SHORT EXERCISE: Retype the material word for word, from the line that contains "Click the star" up to and including the last line of the material.
##########
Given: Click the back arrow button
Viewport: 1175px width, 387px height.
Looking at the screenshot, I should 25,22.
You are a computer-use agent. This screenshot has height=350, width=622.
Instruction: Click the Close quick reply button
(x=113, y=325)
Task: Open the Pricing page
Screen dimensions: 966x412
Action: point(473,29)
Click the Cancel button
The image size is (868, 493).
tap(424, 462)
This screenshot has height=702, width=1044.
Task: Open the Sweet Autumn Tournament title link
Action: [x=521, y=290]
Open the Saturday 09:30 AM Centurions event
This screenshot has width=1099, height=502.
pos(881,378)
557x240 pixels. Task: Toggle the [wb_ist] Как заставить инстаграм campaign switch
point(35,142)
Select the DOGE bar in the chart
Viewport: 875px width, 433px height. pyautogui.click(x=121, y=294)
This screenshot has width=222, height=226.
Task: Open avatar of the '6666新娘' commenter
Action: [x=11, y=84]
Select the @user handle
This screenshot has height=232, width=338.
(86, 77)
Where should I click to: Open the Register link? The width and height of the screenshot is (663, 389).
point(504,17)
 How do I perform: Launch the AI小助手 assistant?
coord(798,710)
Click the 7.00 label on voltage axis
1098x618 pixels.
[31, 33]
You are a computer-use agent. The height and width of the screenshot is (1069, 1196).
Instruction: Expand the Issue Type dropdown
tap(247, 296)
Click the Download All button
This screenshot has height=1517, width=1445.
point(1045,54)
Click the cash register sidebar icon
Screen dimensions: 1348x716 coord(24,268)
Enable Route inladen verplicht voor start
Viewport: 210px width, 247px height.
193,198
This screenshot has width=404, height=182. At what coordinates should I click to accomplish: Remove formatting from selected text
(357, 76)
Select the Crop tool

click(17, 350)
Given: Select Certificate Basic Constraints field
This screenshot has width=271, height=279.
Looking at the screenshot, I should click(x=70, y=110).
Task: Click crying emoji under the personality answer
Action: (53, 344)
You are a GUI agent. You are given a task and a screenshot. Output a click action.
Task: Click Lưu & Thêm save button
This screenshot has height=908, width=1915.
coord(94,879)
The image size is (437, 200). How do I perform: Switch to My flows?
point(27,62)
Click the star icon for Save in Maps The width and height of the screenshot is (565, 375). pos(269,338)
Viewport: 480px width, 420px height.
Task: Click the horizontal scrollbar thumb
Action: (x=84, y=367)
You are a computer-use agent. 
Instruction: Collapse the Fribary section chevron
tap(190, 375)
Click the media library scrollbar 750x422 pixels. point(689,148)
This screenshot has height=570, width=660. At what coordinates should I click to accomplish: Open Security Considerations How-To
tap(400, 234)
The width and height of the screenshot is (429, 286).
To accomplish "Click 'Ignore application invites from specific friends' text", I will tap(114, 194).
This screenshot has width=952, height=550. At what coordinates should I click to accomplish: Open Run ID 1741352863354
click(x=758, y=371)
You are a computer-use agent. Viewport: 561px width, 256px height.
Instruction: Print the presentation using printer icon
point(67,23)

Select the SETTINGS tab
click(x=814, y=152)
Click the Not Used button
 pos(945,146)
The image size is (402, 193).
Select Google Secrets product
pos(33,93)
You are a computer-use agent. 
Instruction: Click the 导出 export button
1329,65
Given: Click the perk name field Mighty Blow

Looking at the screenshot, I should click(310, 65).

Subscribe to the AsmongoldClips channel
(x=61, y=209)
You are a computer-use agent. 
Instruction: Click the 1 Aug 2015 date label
##########
ANSWER FOR THE TASK:
Click the star icon for Save in Maps The width and height of the screenshot is (565, 375). pos(269,338)
Viewport: 480px width, 420px height.
Task: Click the horizontal scrollbar thumb
Action: (x=84, y=367)
You are a computer-use agent. 
Instruction: Collapse the Fribary section chevron
tap(190, 375)
Click the media library scrollbar 750x422 pixels. point(689,148)
This screenshot has height=570, width=660. At what coordinates should I click to accomplish: Open Security Considerations How-To
tap(400, 234)
The width and height of the screenshot is (429, 286).
To accomplish "Click 'Ignore application invites from specific friends' text", I will tap(114, 194).
This screenshot has width=952, height=550. At what coordinates should I click to accomplish: Open Run ID 1741352863354
click(x=758, y=371)
You are a computer-use agent. Viewport: 561px width, 256px height.
Instruction: Print the presentation using printer icon
point(67,23)

Select the SETTINGS tab
click(x=814, y=152)
Click the Not Used button
 pos(945,146)
The image size is (402, 193).
Select Google Secrets product
pos(33,93)
You are a computer-use agent. 
Instruction: Click the 导出 export button
1329,65
Given: Click the perk name field Mighty Blow

Looking at the screenshot, I should click(310, 65).

Subscribe to the AsmongoldClips channel
(x=61, y=209)
You are a computer-use agent. 
Instruction: Click the 1 Aug 2015 date label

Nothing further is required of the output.